The other thing I'm looking for is non-cash expenses. Has Disney been able to slow their cash outflow, which will help their operations? Overall, you haven't seen their stock price rebound as much as the general market. So there's definitely some upside for investors, depending on what they say this week with their earnings report.
ZACK GUZMAN: Yeah, that upside does seem-- it is something that I noticed, too. When we think about all the talk around Disney Plus that was clearly-- when they had been rallying before, that was a lot of the focus on there. But now the parks business, again, a lot of questions around what that might look like. And I'm not even sure Disney can give that guidance on the earnings call since so much this is tied to the unknowns around the pandemic currently going on.
But when we think about weathering the storm, I guess you're raising that point here, in terms of cash burn. I mean, if this were to go on for more and more time, more and more pain being felt here by Disney, what would be your take on whether or not this spills over into 2021, deep into 2021? What that might look like for Disney, as Disney Plus, as we know, still not necessarily a money-making side of the business right now.
KELLY O'GRADY: Yeah, it's a good point you make. The parks is the cash cow. It's supposed to be funding the Disney Plus losses. It might be doing well in terms of what we're seeing, but at the end of the day, it's not profitable.

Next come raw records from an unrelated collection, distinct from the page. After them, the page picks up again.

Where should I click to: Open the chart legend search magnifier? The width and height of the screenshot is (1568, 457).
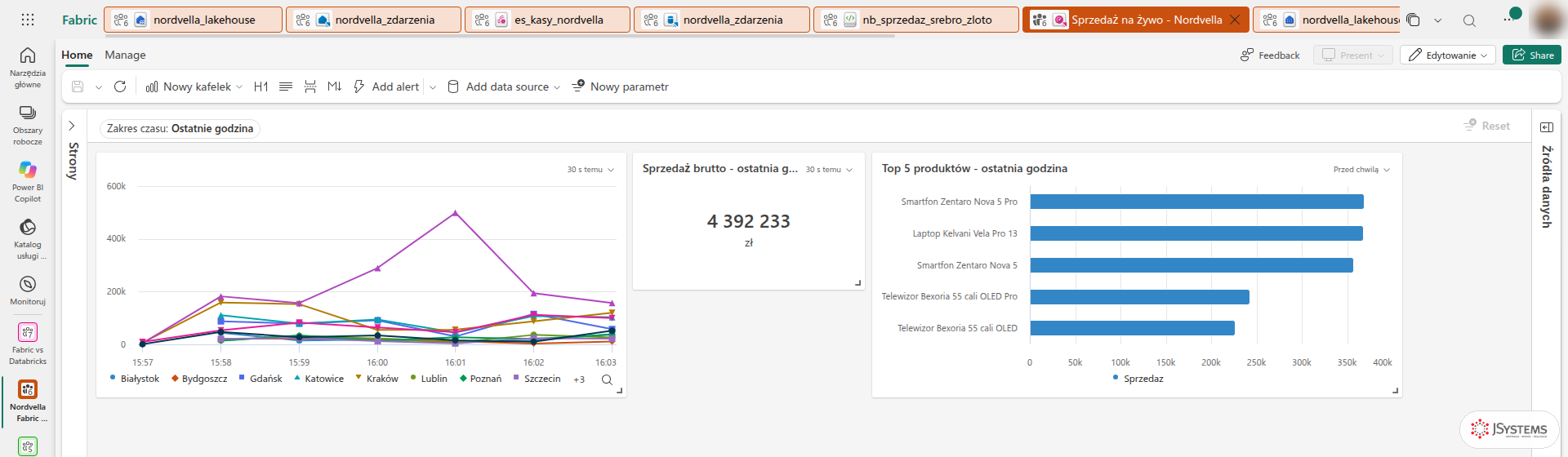[607, 379]
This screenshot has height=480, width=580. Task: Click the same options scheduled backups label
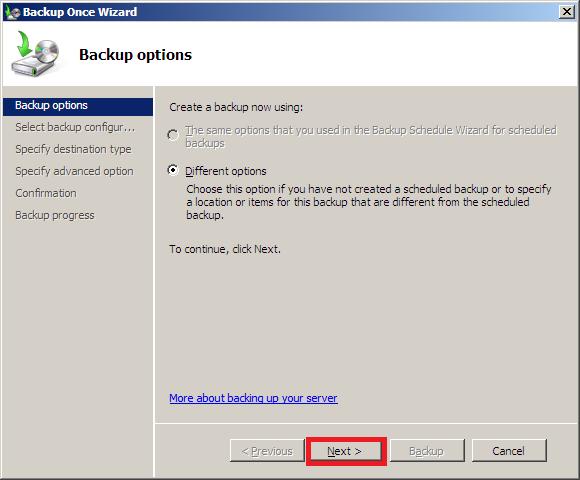click(x=371, y=136)
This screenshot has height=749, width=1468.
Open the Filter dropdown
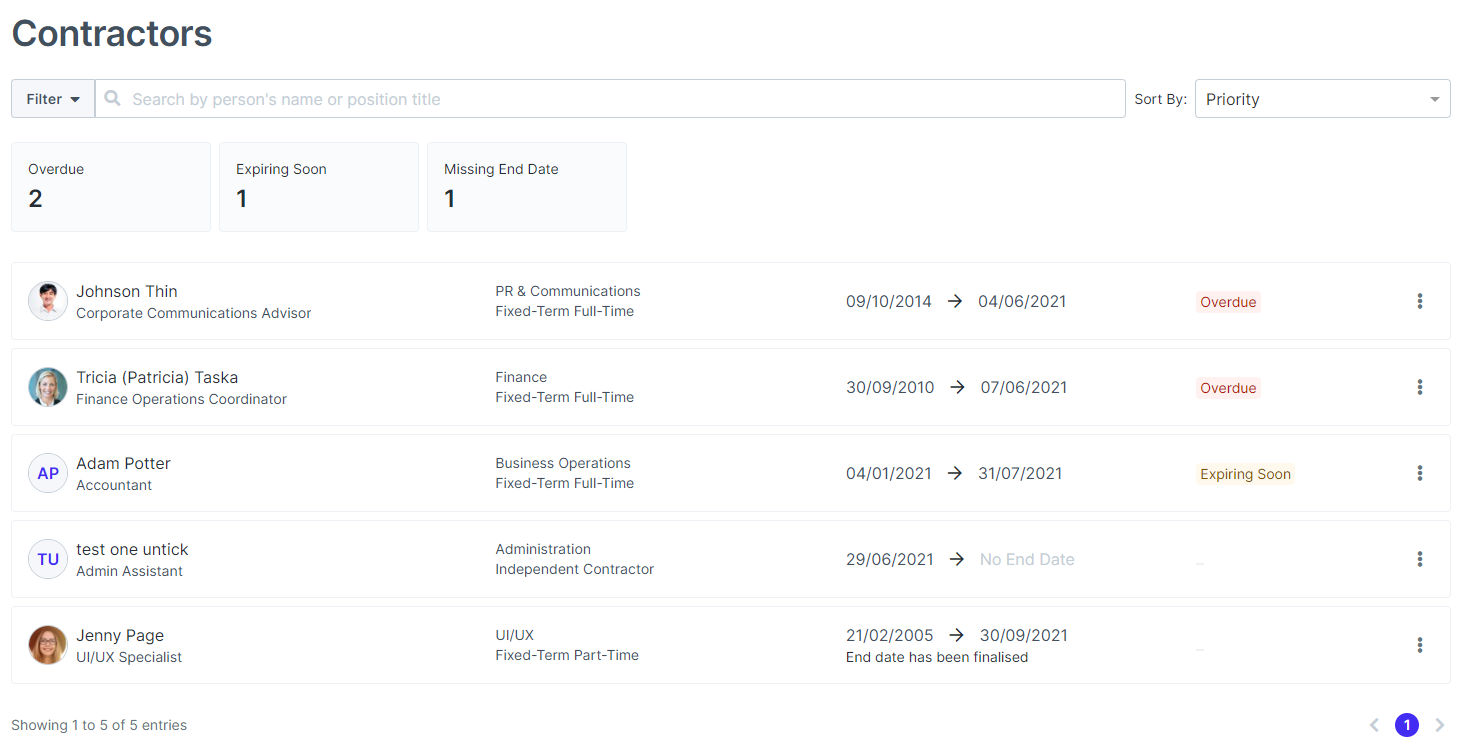[52, 98]
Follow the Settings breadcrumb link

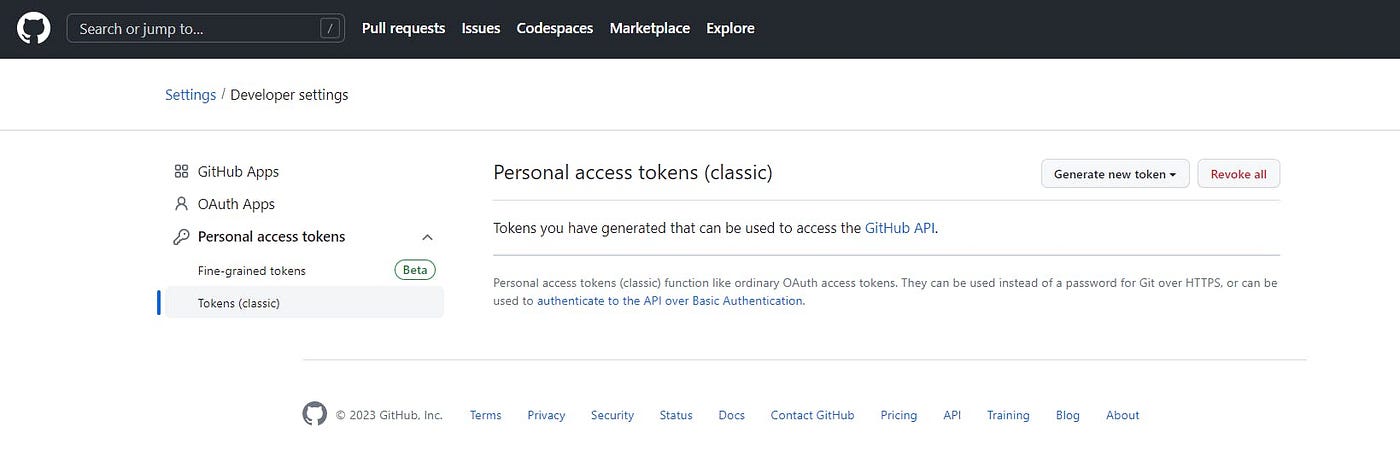(x=190, y=95)
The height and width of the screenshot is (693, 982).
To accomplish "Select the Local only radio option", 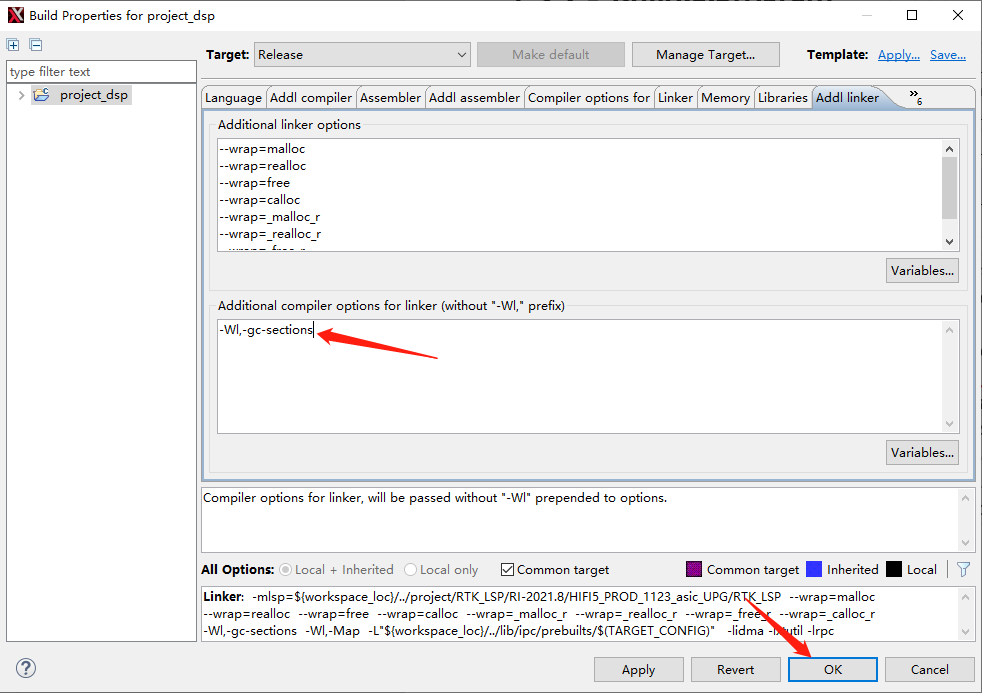I will point(411,569).
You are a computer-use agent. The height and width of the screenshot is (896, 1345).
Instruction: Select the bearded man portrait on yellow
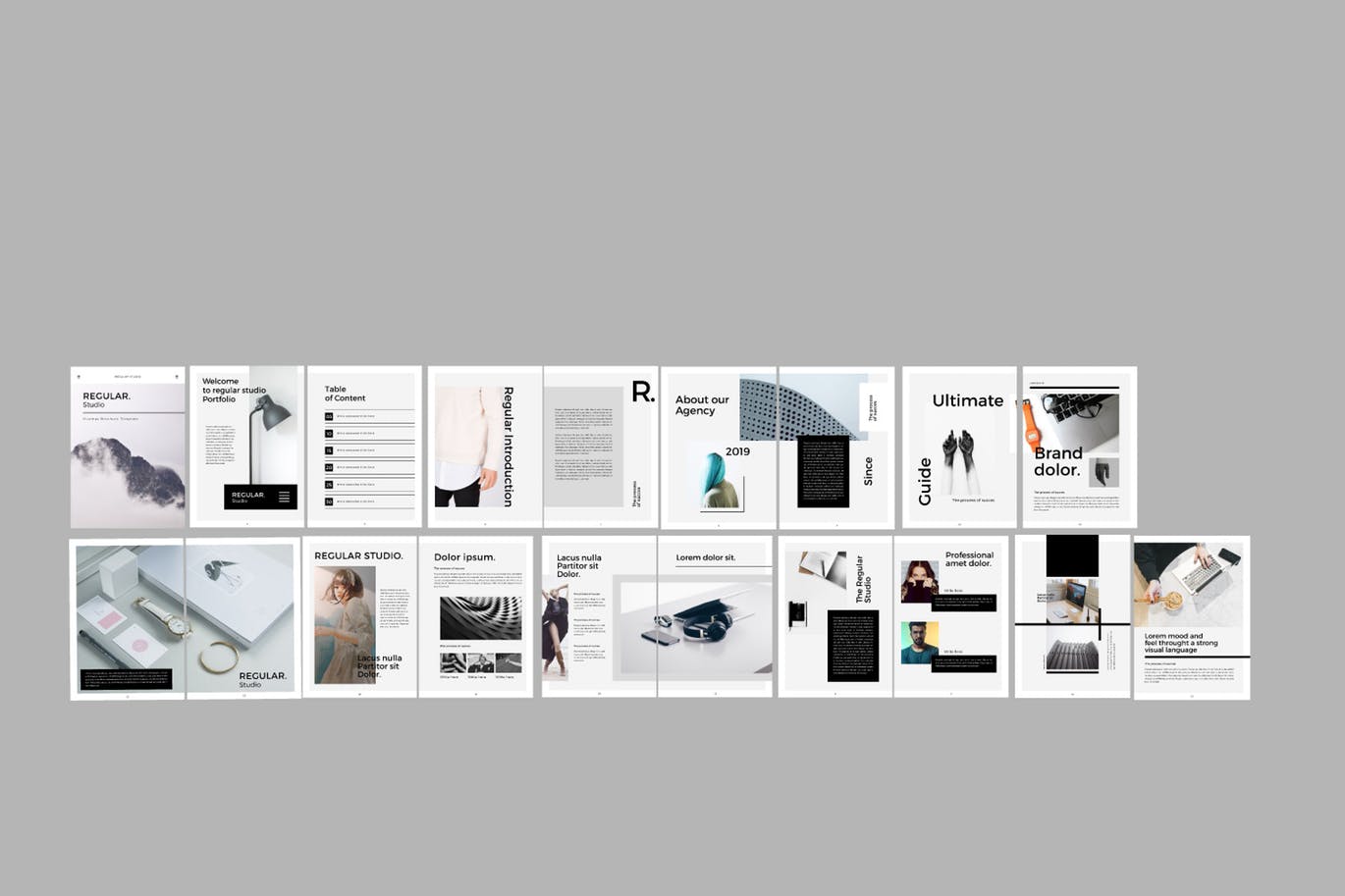pos(919,643)
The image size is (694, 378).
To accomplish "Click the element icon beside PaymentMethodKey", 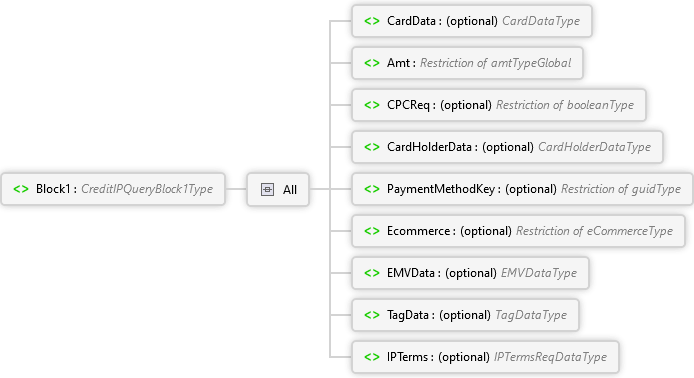I will (x=372, y=189).
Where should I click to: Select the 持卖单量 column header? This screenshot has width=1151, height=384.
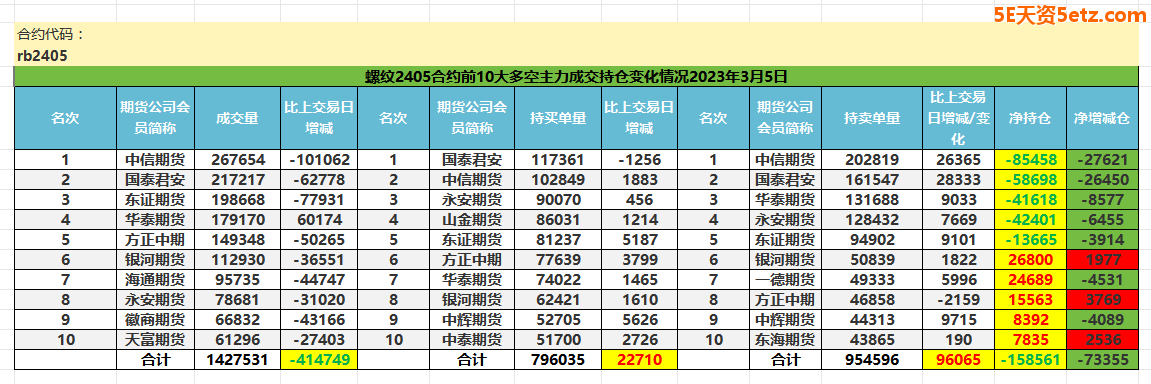(x=871, y=118)
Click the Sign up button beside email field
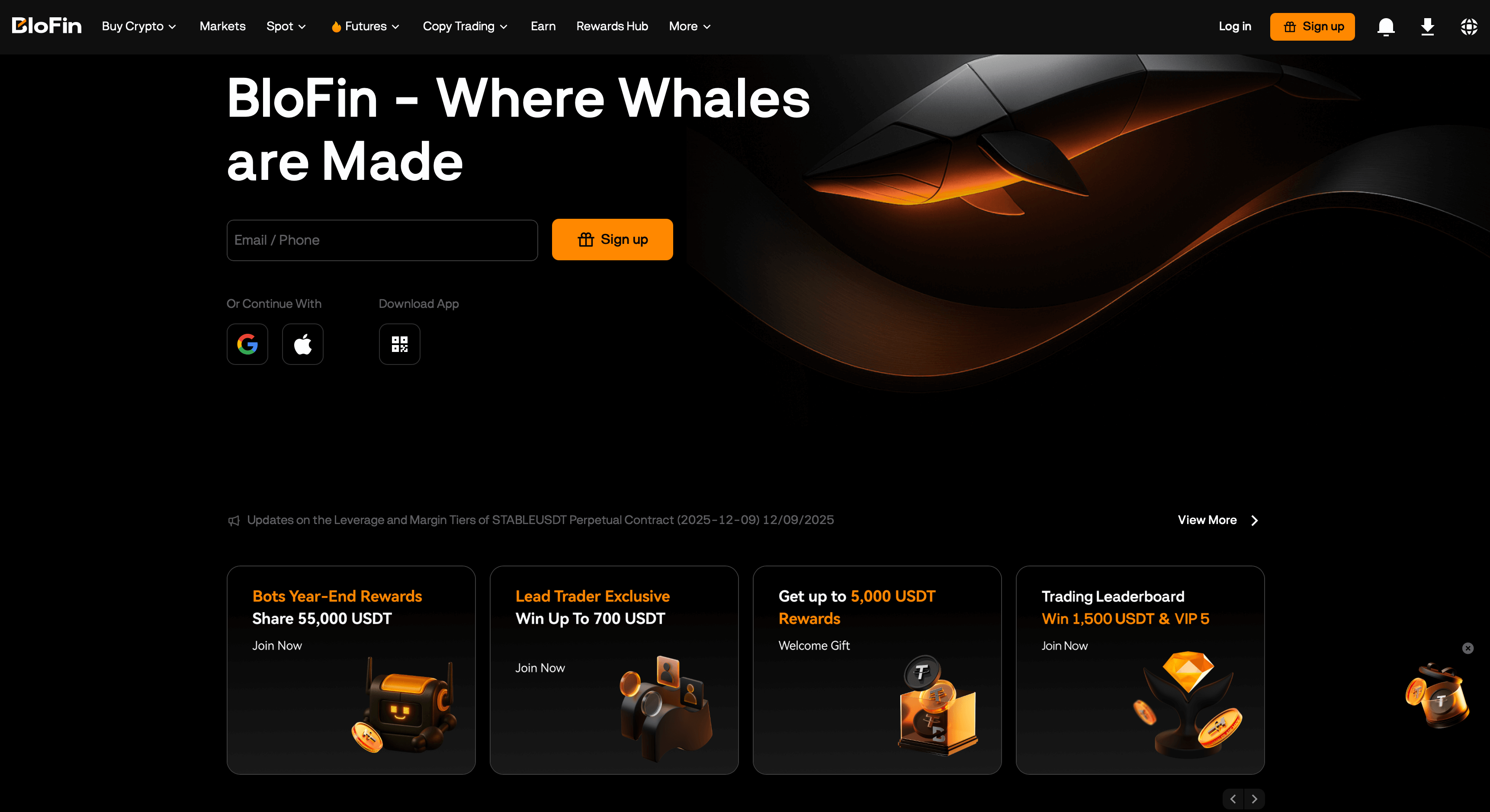 pos(613,239)
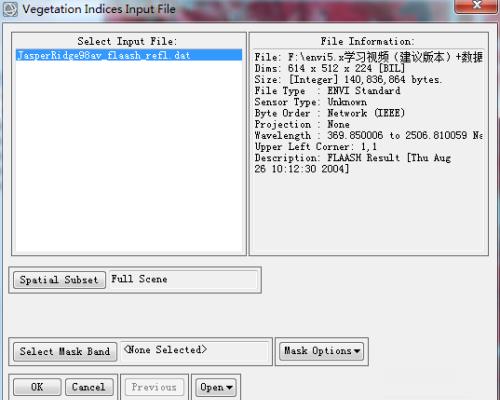The width and height of the screenshot is (500, 400).
Task: Open the Spatial Subset settings
Action: [x=59, y=280]
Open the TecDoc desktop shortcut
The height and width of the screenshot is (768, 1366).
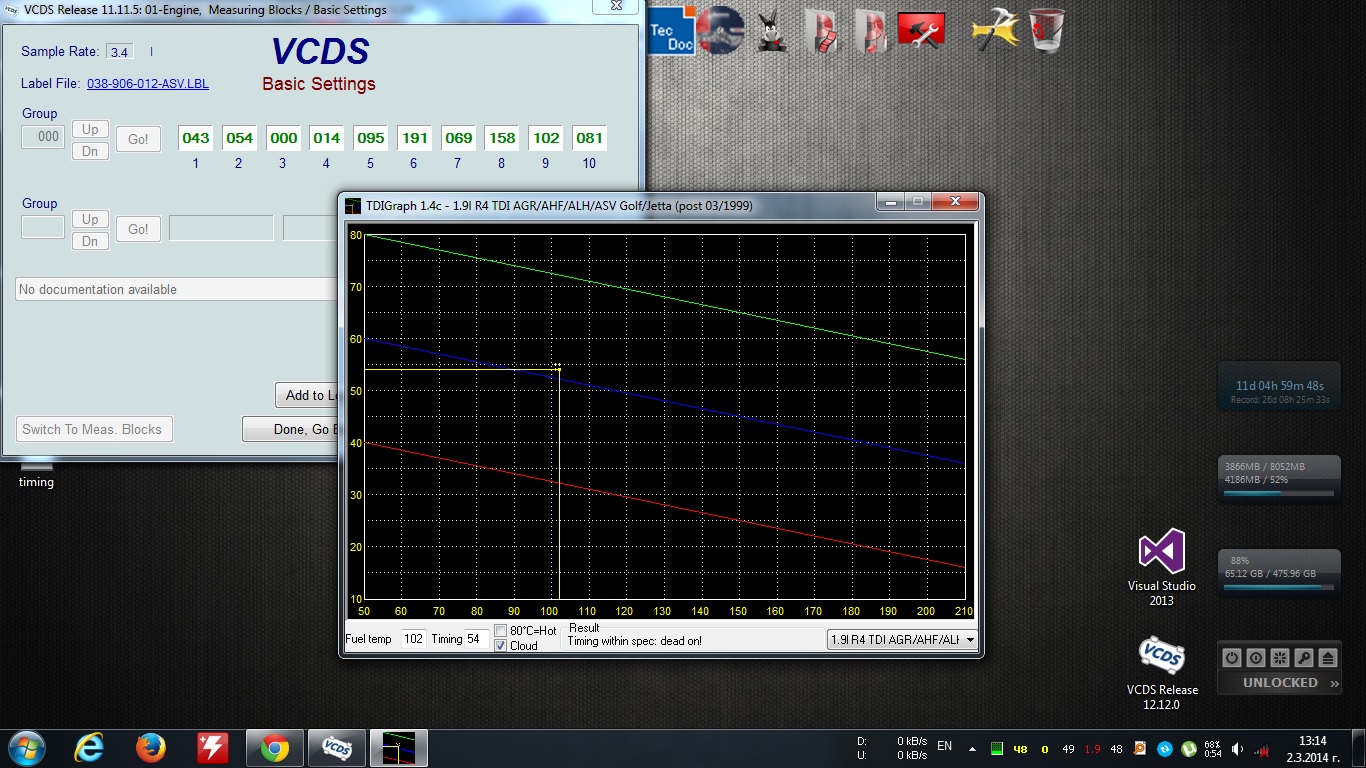[672, 30]
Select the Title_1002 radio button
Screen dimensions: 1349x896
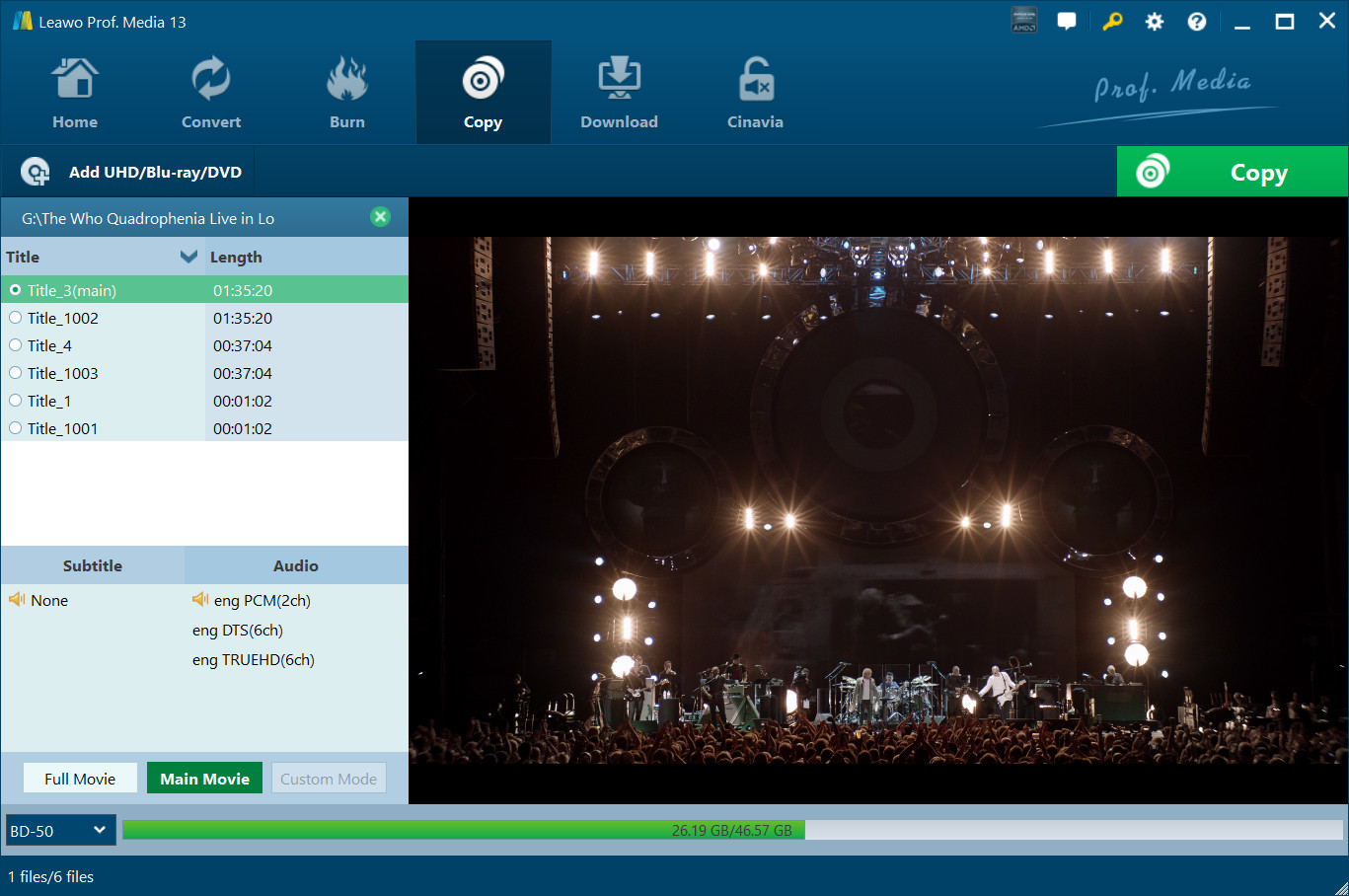click(16, 318)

I think that if you look at the attendance at Disney Parks, the tickets are sold out. People are hungry to go back. Now, they're not at full attendance right now, but I think you're definitely going to see a swing back. They are finding ways to make this viable for consumers to feel safe, to go live out their dreams at the happiest place on earth, whether it's at the hotels, whether it's at Disney Springs.
So I personally don't think that you're going to see this too, too far into the depths of the back half of 2021. But it could certainly impact the beginning, based on what happens as we go into the fall and winter, and what that does with the coronavirus in terms of the case numbers that we see in Florida, truly. It's spiraling a little bit out of control.